The pure protein content of whey protein isolates is very quickly used by the body helping in the synthesis of muscle building. It gives you more strength and stamina for athletic activities and a decreased recovery time with muscle building.
Weight Loss – This is beneficial for weight loss in two ways 1) it requires more energy to digest whey protein isolates which causes the burning of more calories after a meal 2) it also aids in suppressing the appetite. Whey protein isolates contain two hormones that contribute to weight loss: cholecystokinin and glucagon-like peptide-1. Many recent studies have found that low fat diets with the highest protein content—the low-carbohydrate diets—have the best results in weight loss. Another component is its ability to help in decreasing triglycerides and total cholesterol while increasing the good cholesterol (HDL).

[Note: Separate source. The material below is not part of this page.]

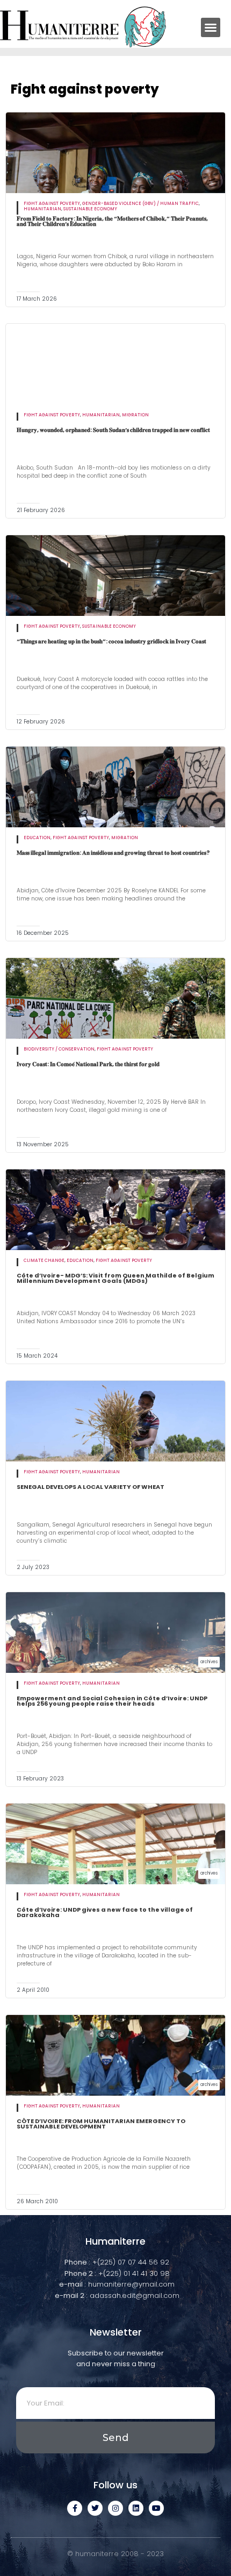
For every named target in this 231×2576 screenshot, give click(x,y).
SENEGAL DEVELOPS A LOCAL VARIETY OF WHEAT (90, 1486)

Immune System – Whey protein isolates increase the levels of glutathione, your body’s main water based anti-oxidant, which has the power to greatly reduce the number of free radicals in the body. These free radicals can potentially cause cellular damage to the body. It also contains immunoglobin antibodies and other molecules that are foundational for the immune system. It even initiates the growth of new healthy skin.

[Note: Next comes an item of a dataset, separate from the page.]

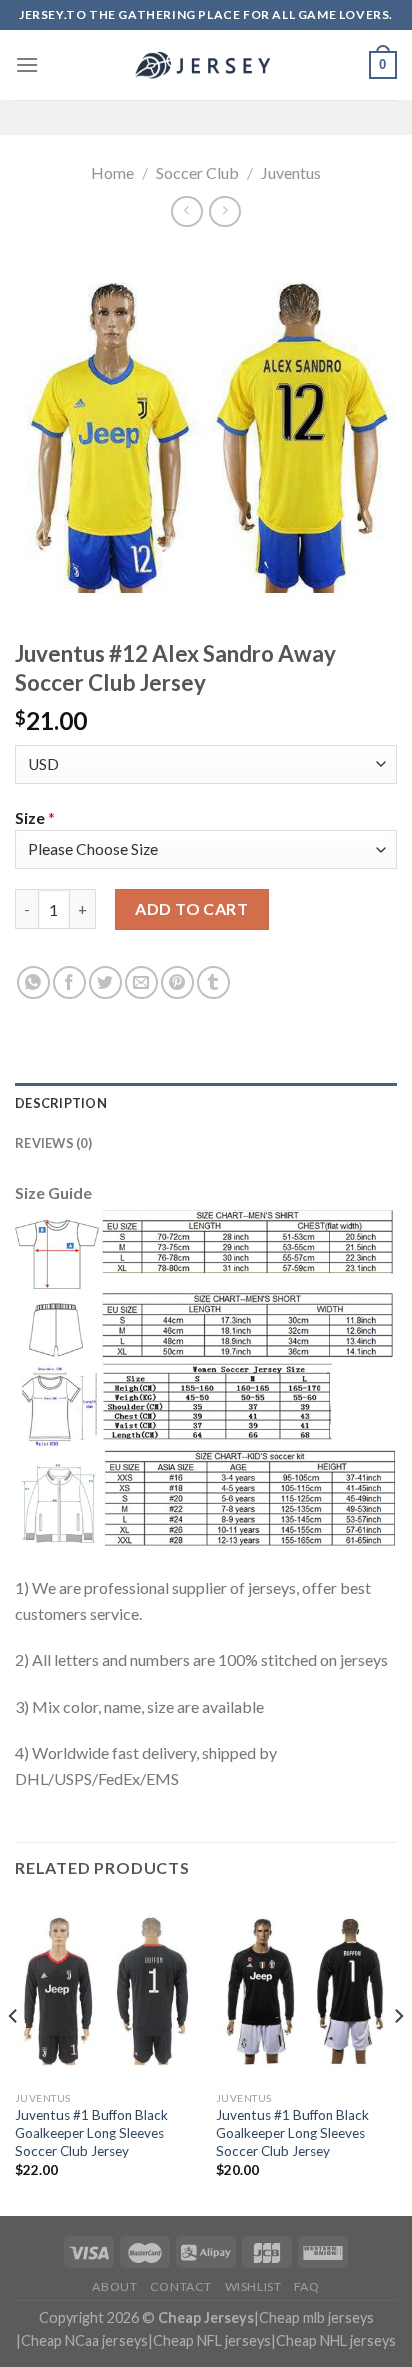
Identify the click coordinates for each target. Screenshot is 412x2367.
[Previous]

No supplement can replace a diet of whole, natural, unprocessed foods, but whey protein isolates are the next best thing and can be incredibly useful for people with a very busy, on-the-go lifestyle as a supplement, snack or full meal replacement to their normal diet routine. There is almost an endless list of benefits in consuming high-quality whey protein isolates every day! It is a life preserving product that we should all incorporate into our diets.
Not all proteins are created equal. There are complete proteins that contain all of the essential amino acids needed for an optimal diet and then there are incomplete or partial proteins that are lacking one or more of the essential amino acids.
Sources of complete proteins are meat, fish, milk, yogurt, cheese, poultry and eggs. A cute way to remember the source of a complete protein is that it always comes from something with two eyes (an animal, my husband said I should clarify that).
Example sources of healthy protein with the essential amino acids your body needs that it cannot produce on its own:
1 scoop of Whey Protein Powder – 17 to 19 grams of easily digested protein
1 ounce of meat or fish – 7 grams of protein
1 large egg – 6 grams of protein
A cup of milk – 8 grams of protein
½ cup of cottage cheese – 15 grams of protein
Yogurt 1 cup – 8-12 grams of protein (these vary)
An incomplete protein is missing one or more of the essential amino acids and often also is not in the correct proportions. Sources of incomplete proteins are beans, nuts, seeds and grains. By combining one or more of these with another protein that contains any of the missing essential amino acids that is lacking, will then create a complete protein. Eating a complete combination of essential amino acids in the correct proportions within the same meal accomplishes all the necessary dietary requirements, but it is sometimes not as easy to accomplish as by just eating a complete protein.
Examples of sources of complementary proteins that can be combined to create a complete protein in one meal are:
Seeds with Legumes
Seeds with Dairy
Grains with Legumes
Nuts with Legumes
Grains with Dairy
Either way you make it happen, just make sure you eat your proper protein and get all of those essential amino acids every day!